In my program I have one array with 25 double values 0.04 When I try to sum these values in a loop I get following results:

0.0 + 0.04 = 0.04
0.04 + 0.04 = 0.08
0.08 + 0.04 = 0.12
0.12 + 0.04 = 0.16
0.16 + 0.04 = 0.2
0.2 + 0.04 = 0.24000000000000002
0.24000000000000002 + 0.04 = 0.28
0.28 + 0.04 = 0.32
0.32 + 0.04 = 0.36
0.36 + 0.04 = 0.39999999999999997
0.39999999999999997 + 0.04 = 0.43999999999999995
0.43999999999999995 + 0.04 = 0.4799999999999999
0.4799999999999999 + 0.04 = 0.5199999999999999
0.5199999999999999 + 0.04 = 0.5599999999999999
0.5599999999999999 + 0.04 = 0.6
0.6 + 0.04 = 0.64
0.64 + 0.04 = 0.68
0.68 + 0.04 = 0.7200000000000001
0.7200000000000001 + 0.04 = 0.7600000000000001
0.7600000000000001 + 0.04 = 0.8000000000000002
0.8000000000000002 + 0.04 = 0.8400000000000002
0.8400000000000002 + 0.04 = 0.8800000000000002
0.8800000000000002 + 0.04 = 0.9200000000000003
0.9200000000000003 + 0.04 = 0.9600000000000003

Why on earth could that happen?!

The most common storage for floating-point values in programming languages - IEEE singles and doubles - does not have exact representations for most decimal fractions.

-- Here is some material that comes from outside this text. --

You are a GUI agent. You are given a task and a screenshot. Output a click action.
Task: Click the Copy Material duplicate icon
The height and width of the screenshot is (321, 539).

The reason is that they store values in binary floating-point format, rather than decimal floating-point format. The only fractional values which can be represented exactly are those which are sums of negative powers of two. Numbers like:

• 0.5 (2^-1)
• 0.125 (2^-3)
• 0.625 (2^-1 + 2^-3)

Etc.

What you are seeing is the fact that representations of numbers like 0.96 are not exactly representable, because they are not expressible as a sum of negative powers of two. Thus, when printed out with full precision as a decimal fraction, they won\'t match the original value.

See also \"What Every Computer Scientist Should Know About Floating Point\"

Other answers mentioned why, but not how to avoid it.

There are several solutions:

• Scaling: if all your numbers are multiples of 0.01 (for instance), multiply everything by 100 and use integer arithmetic (which is exact).
• Numeric type: if your language has a numeric type (like a numeric type in SQL), you can use it.
• Arbitrary precision rationals: use a bignum library like GMP, which allows you to represent these numbers as the ratio of two integers.
• Decimal floating point: if you have a decimal floating point like the one in IEEE-754r, you can use it.

You may wish to check out the java BigDecimal class as an alternative to floats and doubles.